Kar-Ben Publishing
- Parent company: Lerner Publishing Group
- Founded: 1975
- Founders: Judyth Groner and Madeline Wikler
- Country of origin: United States
- Headquarters location: Minneapolis, Minnesota
- Publication types: Books
- Fiction genres: Jewish children's literature
- Official website: www.karben.com

= Kar-Ben Publishing =

American publisher

Kar-Ben Publishing, an award-winning children's book publisher providing a growing Jewish library for children, is a division of Minneapolis-based Lerner Publishing Group. Similar publishers that also specialize in the genre include: Apples & Honey Press, Kalaniot Books and Green Beans Books.

The company had its genesis in 1975, when two friends, Judyth Groner and Madeline Wikler, founded Kar-Ben Copies, Inc. to publish My Very Own Haggadah, a children's Passover haggadah they had created. By its 30th anniversary printing, it went on to sell over two million copies. The company is named after the two founders' youngest children, Madeline's daughter Karen and Judye's son Ben.

Over the next 27 years, under the leadership of the founders, Kar-Ben published more than 150 books for Jewish children and their families, the creative work of over 60 authors and illustrators. In recognition of their "outstanding contributions to the field of Jewish children's literature," Judye and Madeline were awarded the prestigious "Body of Work Award" by the Sydney Taylor Book Award committee.
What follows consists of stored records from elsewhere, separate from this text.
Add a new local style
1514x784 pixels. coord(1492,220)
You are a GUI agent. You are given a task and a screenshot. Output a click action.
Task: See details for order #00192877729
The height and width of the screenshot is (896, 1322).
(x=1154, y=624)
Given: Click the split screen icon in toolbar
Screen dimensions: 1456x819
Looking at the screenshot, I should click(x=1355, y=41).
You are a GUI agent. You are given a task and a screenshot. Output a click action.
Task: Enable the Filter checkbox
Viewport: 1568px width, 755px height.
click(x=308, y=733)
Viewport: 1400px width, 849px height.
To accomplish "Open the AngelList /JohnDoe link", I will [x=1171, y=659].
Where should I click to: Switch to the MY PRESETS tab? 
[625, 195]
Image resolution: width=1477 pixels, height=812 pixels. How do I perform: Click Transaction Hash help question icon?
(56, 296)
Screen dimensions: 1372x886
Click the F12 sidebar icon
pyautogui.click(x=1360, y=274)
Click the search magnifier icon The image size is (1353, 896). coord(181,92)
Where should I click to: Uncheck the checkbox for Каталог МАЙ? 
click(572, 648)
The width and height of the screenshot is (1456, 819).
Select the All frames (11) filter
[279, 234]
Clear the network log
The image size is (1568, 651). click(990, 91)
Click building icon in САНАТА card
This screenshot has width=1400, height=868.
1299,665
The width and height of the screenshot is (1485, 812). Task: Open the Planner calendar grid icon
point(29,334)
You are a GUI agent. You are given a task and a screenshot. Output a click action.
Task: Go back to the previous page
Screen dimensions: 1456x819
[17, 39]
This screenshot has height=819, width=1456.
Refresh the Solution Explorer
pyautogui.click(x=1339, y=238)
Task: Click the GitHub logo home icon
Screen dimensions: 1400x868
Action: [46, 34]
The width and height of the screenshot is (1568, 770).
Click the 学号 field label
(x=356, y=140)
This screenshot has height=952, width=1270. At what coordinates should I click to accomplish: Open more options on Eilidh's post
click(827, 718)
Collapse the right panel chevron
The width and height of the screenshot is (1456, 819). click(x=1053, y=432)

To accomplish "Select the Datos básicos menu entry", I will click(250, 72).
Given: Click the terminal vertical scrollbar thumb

In 2001, Kar-Ben was purchased by Lerner Publishing Group. Under the leadership of owner Adam Lerner and publisher Joni Sussman, Kar-Ben Publishing now publishes over sixteen new titles of Jewish content each year, for children from pre-school through middle school, both fiction and non-fiction. Kar-Ben has created many award-winning children's books on such subjects as Jewish holidays, crafts, folktales, and contemporary stories and picture books. Many have become popular classics including The Mouse in the Matzah Factory, Once Upon a Shabbos, the Sammy Spider series, The Secret of Priest's Grotto, and the best-selling book Six Million Paper Clips.